Not a single time that I entered or left Tanzania through its main international airport in Dar es Salaam was I able to go through its lines and paperwork without at least facing some sort of obstacles from immigration officials. On the way out, it ranges anywhere from "where were you this whole time?" to "why were you here so long?" On the way in, its always some sort of hassling for payments. "Where is your visa?!" "Is it a multiple entry visa?!" "Oh you live in Iringa, where is your residence permit?!" "No, no, you don't get the permit in Iringa, you get it right here in Dar! Because where is Dar? Dar is in Tanzania!" A few attempts at negating the reasoning of the border officials quite become the author getting screamed at by the said officials, always proud, always self-confident, and always picking out some holes in the paperwork that leads to extra payments.
With situations like these, I am glad that I worked for a fairly reputable NGO. Mentioning that one works for the good of local farmers, however terse it might be given the tense circumstances, somehow manages to create some bureaucratic wiggle room. "Oh, you don't have 200 USD for the permit? Fine, you pay in Iringa." The hushed tone of the compromise and scrappy scribbling of notes "to pay at Iringa" at the back of the entry form, I felt, perhaps wrongly, would surely not be a luxury available to every foreigner stuck in the same dilemma.

Alas, even the most flexible immigration officers are not likely to openly oppose the implementation of set-in-stone visa policy, however. And that is exactly the reason I frequently flew to the Kenyan capital of Nairobi, not for work, not for pleasure, but for the purpose of, for the lack of better words, bureaucracy-related exile. Tanzanian visa requirement required foreigners to leave the country after some period of in-country presence before returning to the country.
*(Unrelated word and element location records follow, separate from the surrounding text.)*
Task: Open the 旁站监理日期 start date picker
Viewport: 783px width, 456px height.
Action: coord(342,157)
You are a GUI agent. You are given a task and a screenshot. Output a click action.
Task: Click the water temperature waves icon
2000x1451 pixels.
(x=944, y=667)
Yet it is not always the angry faces of the immigration officials that foreigners fear. Instead, the fear is that there is and will continue to be a local bureaucratic backlash against expatriates who fail to take local visa policies seriously. Despite all the unpleasant encounters with immigration officials, many foreigners may not take immigration rules as seriously as they should as much as Tanzanian authorities hope they do. Frequent experience with border officials only taught them that at the end of the day, wiggle room does exist and things can be sorted out with money.
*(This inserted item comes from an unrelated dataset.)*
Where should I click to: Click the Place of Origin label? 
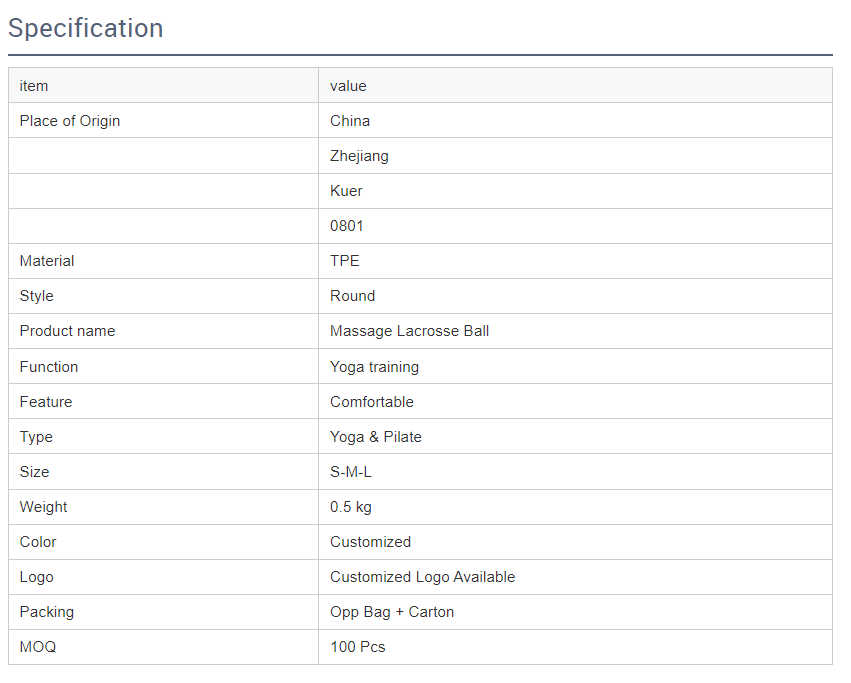pyautogui.click(x=70, y=121)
For every visa change, the same attitude have applied.  Upon hearing the news of a change, I asked locals about the policy change. They mention of local news outlets reporting the change, government announcement of the changes, and absolutely no shortage of social media content disseminating info, whether true or rumored, about the change. In contrast, expatriates have not paid attention to any of these. Only faced with vague "potential of arrest" was the news taken more seriously in the small community of foreigners in Iringa.
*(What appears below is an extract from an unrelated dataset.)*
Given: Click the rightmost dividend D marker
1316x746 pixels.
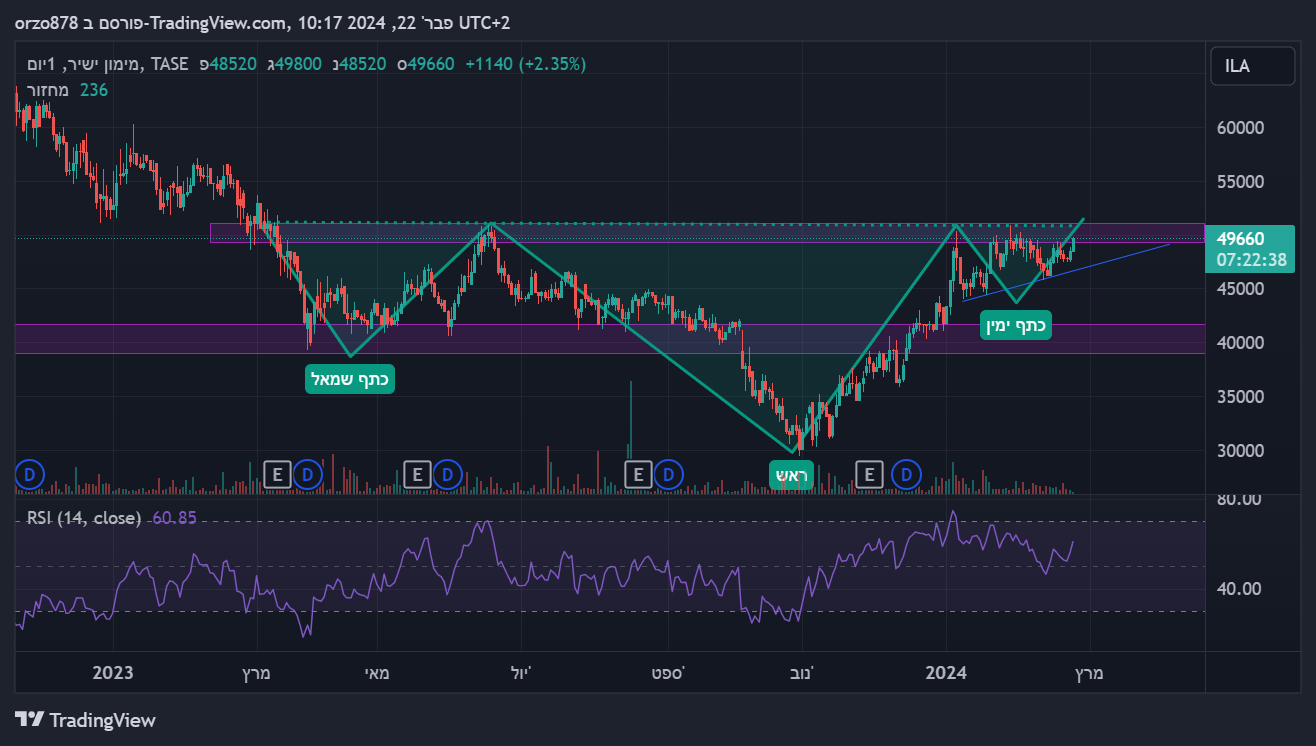Looking at the screenshot, I should coord(907,473).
Of course, the isolationist tendency of the expatriate community does play a role in such news taken in too lightly and too late. When local news, of any sort, however important, is relegated to a secondary status far behind those of hometowns and countries thousands of miles away, important local changes are bound to noticed not so immediately. But still, the bigger issue is that, even when noticed, the important local changes are not considered so important, precisely because of the method by which they are enforced in real life.

Maybe the next time I return to Tanzania, I will decide to show a sense of respect that is more genuine than feigned. No longer will I see the immigration officers' arrogant attitudes as inflated attempts to show the real foreigner "who is the real boss around here," but see those attitudes as real attempts to improve border security of the nation by making sure all incoming foreigners are systematically and seriously adhering to the country's laws. If an active change of mentality can be the first step in handling nasty surprises in legal changes, so be it.